> **The task**
Output the entire listing below exactly as it stands.

> **Records for the task**
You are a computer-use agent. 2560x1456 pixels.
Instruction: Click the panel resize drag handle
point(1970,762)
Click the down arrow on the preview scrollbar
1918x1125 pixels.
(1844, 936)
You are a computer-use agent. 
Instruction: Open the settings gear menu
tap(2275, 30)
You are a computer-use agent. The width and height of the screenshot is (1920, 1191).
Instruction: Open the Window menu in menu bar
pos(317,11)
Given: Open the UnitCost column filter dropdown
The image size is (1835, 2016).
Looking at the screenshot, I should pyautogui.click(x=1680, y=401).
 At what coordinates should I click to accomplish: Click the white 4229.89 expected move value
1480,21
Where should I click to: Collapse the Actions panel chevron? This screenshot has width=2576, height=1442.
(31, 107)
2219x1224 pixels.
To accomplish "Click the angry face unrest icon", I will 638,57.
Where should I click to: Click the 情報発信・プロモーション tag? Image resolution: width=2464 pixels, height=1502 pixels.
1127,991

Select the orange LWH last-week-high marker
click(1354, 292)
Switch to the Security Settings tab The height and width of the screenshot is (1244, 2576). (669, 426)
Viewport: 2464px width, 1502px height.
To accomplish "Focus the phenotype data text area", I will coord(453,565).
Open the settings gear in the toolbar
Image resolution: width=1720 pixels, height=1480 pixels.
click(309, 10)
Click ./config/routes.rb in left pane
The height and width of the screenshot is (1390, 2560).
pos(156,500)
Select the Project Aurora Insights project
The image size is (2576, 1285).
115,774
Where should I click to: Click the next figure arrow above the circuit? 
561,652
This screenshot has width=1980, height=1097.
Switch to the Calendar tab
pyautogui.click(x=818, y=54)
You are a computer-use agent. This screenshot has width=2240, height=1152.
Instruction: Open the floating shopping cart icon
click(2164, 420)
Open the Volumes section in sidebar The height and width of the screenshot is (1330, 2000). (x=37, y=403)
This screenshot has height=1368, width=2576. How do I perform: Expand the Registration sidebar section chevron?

> **Exercise output**
You are a computer-use agent. 2560x1456 pixels.
Instruction: Click the panel resize drag handle
point(1970,762)
Click the down arrow on the preview scrollbar
1918x1125 pixels.
(1844, 936)
You are a computer-use agent. 
Instruction: Open the settings gear menu
tap(2275, 30)
You are a computer-use agent. The width and height of the screenshot is (1920, 1191).
Instruction: Open the Window menu in menu bar
pos(317,11)
Given: Open the UnitCost column filter dropdown
The image size is (1835, 2016).
Looking at the screenshot, I should pyautogui.click(x=1680, y=401).
 At what coordinates should I click to accomplish: Click the white 4229.89 expected move value
1480,21
Where should I click to: Collapse the Actions panel chevron? This screenshot has width=2576, height=1442.
(31, 107)
2219x1224 pixels.
To accomplish "Click the angry face unrest icon", I will 638,57.
Where should I click to: Click the 情報発信・プロモーション tag? Image resolution: width=2464 pixels, height=1502 pixels.
1127,991

Select the orange LWH last-week-high marker
click(1354, 292)
Switch to the Security Settings tab The height and width of the screenshot is (1244, 2576). (669, 426)
Viewport: 2464px width, 1502px height.
To accomplish "Focus the phenotype data text area", I will coord(453,565).
Open the settings gear in the toolbar
Image resolution: width=1720 pixels, height=1480 pixels.
click(309, 10)
Click ./config/routes.rb in left pane
The height and width of the screenshot is (1390, 2560).
pos(156,500)
Select the Project Aurora Insights project
The image size is (2576, 1285).
115,774
Where should I click to: Click the next figure arrow above the circuit? 
561,652
This screenshot has width=1980, height=1097.
Switch to the Calendar tab
pyautogui.click(x=818, y=54)
You are a computer-use agent. This screenshot has width=2240, height=1152.
Instruction: Open the floating shopping cart icon
click(2164, 420)
Open the Volumes section in sidebar The height and width of the screenshot is (1330, 2000). (x=37, y=403)
This screenshot has height=1368, width=2576. How do I perform: Expand the Registration sidebar section chevron?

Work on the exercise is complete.